"Perception is merely reality filtered through the prism of your soul." -Christopher A. Ray
Wednesday, November 01, 2006
Just When You Thought it was Safe to go Back in the Water
It really isn't Jaws and I'm not actually being attacked by sharks.... I did however think that things might finally be going my way. Then I woke up this morning and it all went to hell again. I knew as soon as I woke up that I should just go back to bed. I walked to work and now I'm paying for it. I was in a lot of pain. But I still hauled myself out of bed to go to work. I decided to check my bank balance before heading out. I was a little surprised to find out that my loan payment had been taken out... and once again for a completely different amount then I ever authorzied... Remember what I said before about increasing my loan payments but not changing the payment length? That was what they took out... And then they argue with me about how by making payment I agree to the loan payment amount. I never made a payment... they took a payment.
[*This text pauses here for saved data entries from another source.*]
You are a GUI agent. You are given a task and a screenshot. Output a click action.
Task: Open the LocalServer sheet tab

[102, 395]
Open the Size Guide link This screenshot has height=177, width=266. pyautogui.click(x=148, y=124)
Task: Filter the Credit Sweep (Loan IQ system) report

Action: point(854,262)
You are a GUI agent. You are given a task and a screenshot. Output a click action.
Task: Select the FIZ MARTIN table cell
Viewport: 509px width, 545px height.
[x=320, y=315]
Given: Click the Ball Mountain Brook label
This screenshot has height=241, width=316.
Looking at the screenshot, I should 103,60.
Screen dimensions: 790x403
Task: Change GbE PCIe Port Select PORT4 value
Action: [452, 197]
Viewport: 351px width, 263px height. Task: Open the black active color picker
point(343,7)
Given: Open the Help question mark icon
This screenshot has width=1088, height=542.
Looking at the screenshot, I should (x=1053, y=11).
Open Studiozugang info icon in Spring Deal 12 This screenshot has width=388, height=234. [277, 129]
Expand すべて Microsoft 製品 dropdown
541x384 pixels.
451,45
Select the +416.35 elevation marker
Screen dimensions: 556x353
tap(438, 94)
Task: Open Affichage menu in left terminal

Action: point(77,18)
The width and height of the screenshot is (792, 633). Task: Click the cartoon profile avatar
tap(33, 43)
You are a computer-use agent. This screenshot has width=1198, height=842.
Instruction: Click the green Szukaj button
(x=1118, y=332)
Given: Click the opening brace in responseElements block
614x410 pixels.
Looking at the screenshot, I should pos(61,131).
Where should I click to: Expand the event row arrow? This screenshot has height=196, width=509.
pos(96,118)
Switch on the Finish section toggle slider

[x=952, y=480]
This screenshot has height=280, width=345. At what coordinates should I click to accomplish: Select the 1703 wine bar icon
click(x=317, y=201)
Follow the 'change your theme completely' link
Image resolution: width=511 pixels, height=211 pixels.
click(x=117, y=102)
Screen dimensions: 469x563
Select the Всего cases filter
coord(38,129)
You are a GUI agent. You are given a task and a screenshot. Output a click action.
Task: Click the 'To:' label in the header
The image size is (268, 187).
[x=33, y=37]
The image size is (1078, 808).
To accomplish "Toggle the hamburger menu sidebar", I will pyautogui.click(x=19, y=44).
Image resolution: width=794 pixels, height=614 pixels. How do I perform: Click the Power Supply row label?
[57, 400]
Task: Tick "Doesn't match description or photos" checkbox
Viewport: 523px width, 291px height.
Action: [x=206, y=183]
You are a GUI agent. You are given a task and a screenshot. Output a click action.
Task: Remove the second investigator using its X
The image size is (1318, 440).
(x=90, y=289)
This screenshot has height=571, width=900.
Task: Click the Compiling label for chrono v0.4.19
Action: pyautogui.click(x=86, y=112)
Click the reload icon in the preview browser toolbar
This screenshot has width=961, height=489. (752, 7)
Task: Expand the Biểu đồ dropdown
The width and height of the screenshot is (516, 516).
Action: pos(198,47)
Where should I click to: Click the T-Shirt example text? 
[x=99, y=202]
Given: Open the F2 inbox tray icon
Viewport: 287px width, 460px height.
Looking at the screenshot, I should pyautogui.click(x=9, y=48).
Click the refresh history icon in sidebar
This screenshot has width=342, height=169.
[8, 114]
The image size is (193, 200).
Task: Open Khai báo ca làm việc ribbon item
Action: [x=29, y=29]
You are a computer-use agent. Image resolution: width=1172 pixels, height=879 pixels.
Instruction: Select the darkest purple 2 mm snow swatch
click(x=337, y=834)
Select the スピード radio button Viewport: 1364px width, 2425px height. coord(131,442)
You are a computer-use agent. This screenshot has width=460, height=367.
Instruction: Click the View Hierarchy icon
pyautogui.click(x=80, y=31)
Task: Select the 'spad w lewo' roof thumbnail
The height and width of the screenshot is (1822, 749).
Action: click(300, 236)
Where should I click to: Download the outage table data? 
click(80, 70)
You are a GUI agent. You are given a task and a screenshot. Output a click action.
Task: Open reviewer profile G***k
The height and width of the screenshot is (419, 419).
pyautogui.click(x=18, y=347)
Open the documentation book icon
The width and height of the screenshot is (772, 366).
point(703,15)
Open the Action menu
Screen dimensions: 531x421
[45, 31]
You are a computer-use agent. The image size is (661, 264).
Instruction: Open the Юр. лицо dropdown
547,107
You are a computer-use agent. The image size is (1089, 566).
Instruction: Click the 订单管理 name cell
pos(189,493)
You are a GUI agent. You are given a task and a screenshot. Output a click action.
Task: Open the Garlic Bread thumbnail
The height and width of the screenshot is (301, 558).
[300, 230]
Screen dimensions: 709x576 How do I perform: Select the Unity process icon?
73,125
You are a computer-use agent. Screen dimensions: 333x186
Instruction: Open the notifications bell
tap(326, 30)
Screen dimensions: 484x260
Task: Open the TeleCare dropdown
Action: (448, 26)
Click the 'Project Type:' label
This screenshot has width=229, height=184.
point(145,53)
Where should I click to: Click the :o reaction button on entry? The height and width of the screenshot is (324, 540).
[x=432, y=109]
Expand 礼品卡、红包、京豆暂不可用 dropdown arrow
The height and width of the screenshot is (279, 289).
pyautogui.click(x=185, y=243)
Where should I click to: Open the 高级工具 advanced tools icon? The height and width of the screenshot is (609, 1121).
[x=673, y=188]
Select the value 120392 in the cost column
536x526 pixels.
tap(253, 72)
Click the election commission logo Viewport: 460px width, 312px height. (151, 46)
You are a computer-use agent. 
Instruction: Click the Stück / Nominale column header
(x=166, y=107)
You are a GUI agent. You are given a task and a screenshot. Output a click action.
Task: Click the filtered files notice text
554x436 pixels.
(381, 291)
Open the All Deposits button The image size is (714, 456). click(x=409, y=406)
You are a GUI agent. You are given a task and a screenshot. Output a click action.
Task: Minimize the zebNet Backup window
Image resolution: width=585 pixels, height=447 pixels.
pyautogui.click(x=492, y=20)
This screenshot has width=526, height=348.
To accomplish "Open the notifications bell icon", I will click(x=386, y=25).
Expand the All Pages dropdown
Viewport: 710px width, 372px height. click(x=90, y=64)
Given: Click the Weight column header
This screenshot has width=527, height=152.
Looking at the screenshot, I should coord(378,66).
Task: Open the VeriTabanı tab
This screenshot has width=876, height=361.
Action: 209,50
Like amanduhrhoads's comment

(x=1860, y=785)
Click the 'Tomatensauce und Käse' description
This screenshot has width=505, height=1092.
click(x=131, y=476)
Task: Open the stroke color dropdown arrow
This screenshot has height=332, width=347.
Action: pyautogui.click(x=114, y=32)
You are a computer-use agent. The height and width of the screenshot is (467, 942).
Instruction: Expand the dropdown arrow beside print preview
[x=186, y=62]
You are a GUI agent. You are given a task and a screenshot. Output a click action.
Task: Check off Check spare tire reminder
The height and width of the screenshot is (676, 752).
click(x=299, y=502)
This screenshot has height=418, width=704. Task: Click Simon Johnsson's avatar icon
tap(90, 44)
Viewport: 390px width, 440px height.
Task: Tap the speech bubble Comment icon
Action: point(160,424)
Trust me I would not have been making a loan payment at the moment. I never authorized it. In fact I was under the impression that it would not be taken out. And now... because of that loan payment I just bounced my rent cheque. That was returned as an NSF cheque which will cost me $25. Plus I lose out on the discounted rent for paying it on time. There goes anohter $25. Them taking out the payment will cost me an additional $50... $50 I really don't have. Plus now my rent is going to be 2 weeks late and there may be additional repercussions for that. It's like this bottomless pit... They just keep taking more and more money. Right now there doesn't seem to be a way out.